MARCIA ANGELL: Well, that goes to the cause of the problem. We are the only advanced country in the world that has chosen to leave health care to the tender mercies of a panoply of for-profit businesses, whose purpose is to maximize income and not to provide health. And that's exactly what they do.
BILL MOYERS: The President, as you were saying a moment ago, is saying to everybody who's not covered, we're going to mandate that you exercise that right. We're going to mandate that you buy some form--
MARCIA ANGELL: We're going to deliver the private insurance companies a captive market. That's right. And they love that.
BILL MOYERS: Say that again.
MARCIA ANGELL: They love that.
BILL MOYERS: The-- his policy does what? His program?
MARCIA ANGELL: Delivers to the private insurance industry a captive market.
BILL MOYERS: By the mandate.
MARCIA ANGELL: By the mandate.
That's the tenor of the entire interview.
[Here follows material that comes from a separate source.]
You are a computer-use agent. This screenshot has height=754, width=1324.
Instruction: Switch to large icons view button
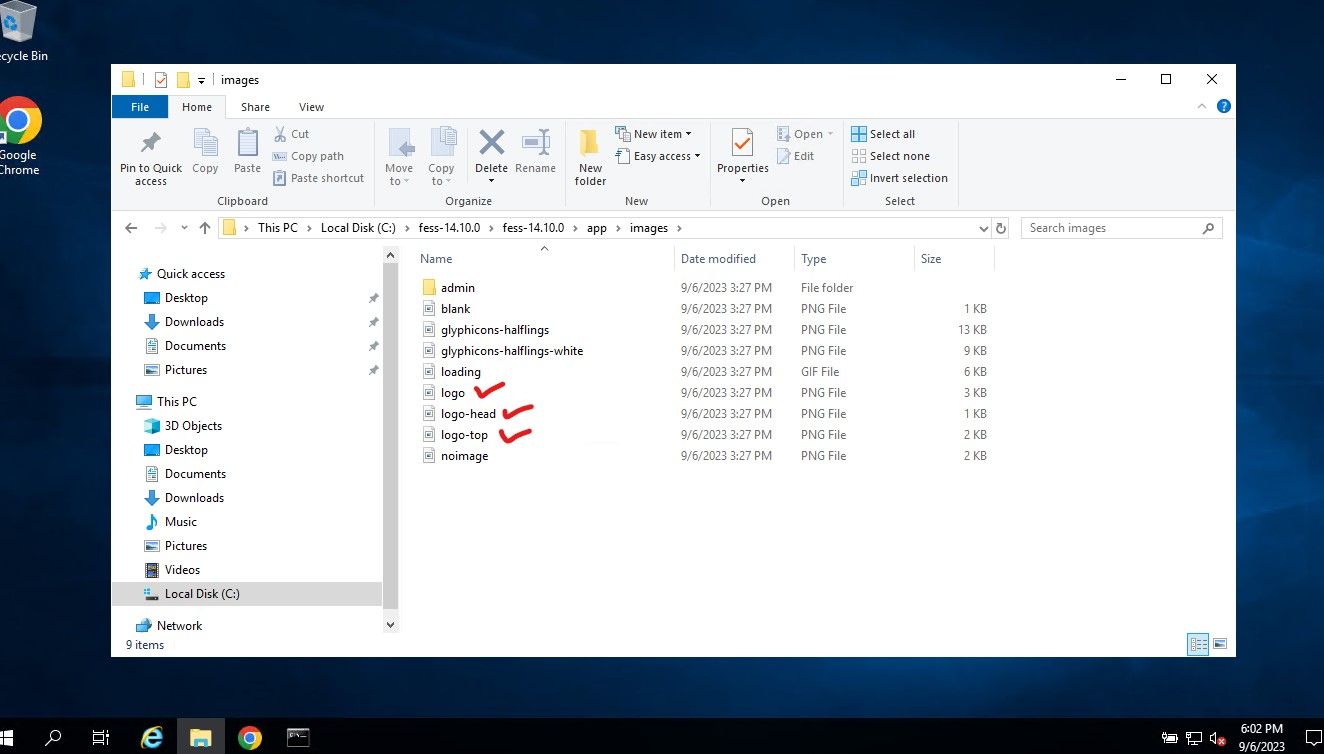point(1219,644)
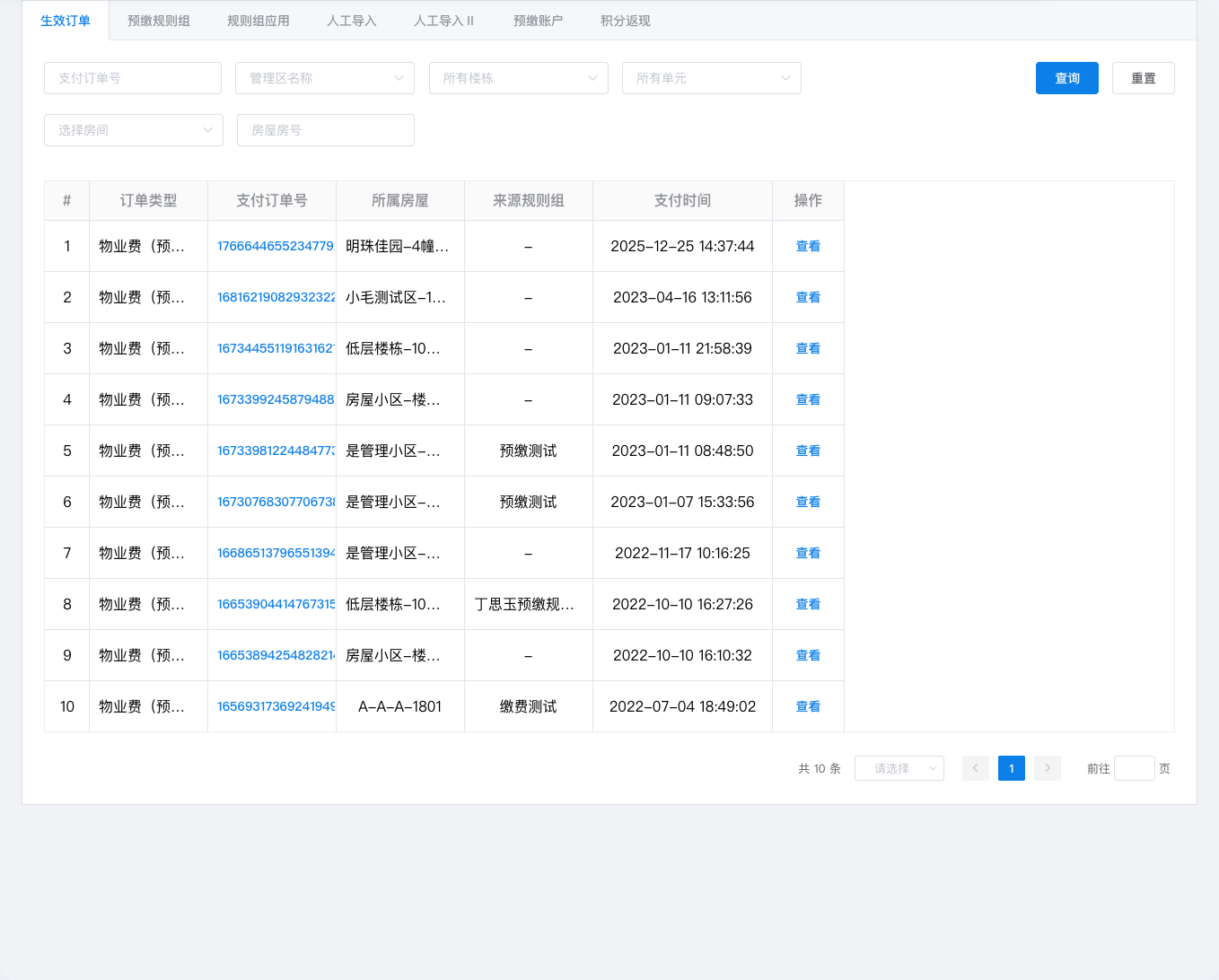Click 查看 for the A-A-A-1801 order

(x=808, y=706)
And truth be told, if we had a functioning media system in our country, it would not be all that unusual. If our news media focused on the substance of policy, rather than vaporous back-and-forth of political posturing, everyone covering health care reform would be pointing out how utterly inadequate the reform proposals were, how our hugely out-of-line costs would continue, how utterly confusing the proposals were, and how Obama had consistently shied away from any real leadership role.
If we had a functioning media system, this would not be such an unusual interview at all. It would just perfectly normal. Which, in fact, it already is. It's our media that's abnormal, so much so that it's directly detrimental to our health and well-being.
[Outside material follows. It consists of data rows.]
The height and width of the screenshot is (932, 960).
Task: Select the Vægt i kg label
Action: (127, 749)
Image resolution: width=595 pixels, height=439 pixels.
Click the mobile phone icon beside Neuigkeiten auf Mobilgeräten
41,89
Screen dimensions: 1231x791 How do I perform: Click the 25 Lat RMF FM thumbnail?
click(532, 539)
This is why piecemeal reform is not possible. Not possible in the field of health care, and not possible in any other field, either. The entire political process is so deeply corrupt that the entire system needs to be reformed, top to bottom. This is what many of the countless volunteers that Obama inspired thought they were signing up for. You don't inspire a good chunk of a generation with just tinkering around the edges.
And yet, that's exactly what Obama is doing. And as Marcia Angell and Trudy Lieberman warn, this is not a strategy that can win in the end. The sooner we face up to it, the better. The sooner that Obama faces up to it, the better.